TASK GOAL = Scan the listing below for the word "agent" and copy every line that has it.

PROVIDED ENTRIES =
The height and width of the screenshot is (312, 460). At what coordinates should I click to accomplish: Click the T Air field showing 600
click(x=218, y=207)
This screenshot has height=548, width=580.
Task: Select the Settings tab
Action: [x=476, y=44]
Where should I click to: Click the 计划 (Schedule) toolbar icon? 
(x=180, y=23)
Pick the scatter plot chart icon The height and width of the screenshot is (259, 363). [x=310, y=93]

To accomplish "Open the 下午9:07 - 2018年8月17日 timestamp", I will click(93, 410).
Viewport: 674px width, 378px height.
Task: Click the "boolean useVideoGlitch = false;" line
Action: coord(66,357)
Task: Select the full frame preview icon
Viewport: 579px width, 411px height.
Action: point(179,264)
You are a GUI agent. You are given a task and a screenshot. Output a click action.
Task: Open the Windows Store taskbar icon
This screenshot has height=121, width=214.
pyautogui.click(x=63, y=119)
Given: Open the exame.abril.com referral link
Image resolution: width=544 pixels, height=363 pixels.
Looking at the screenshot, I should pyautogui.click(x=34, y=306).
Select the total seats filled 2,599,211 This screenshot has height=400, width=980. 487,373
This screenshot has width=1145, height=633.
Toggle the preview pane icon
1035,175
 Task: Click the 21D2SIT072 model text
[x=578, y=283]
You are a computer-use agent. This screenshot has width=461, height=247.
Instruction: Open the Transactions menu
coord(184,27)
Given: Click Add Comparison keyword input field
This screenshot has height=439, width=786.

PROBLEM SOLUTION =
You are a GUI agent. You are given a task and a screenshot. Output a click action.
You are a computer-use agent. This screenshot has width=461, height=247.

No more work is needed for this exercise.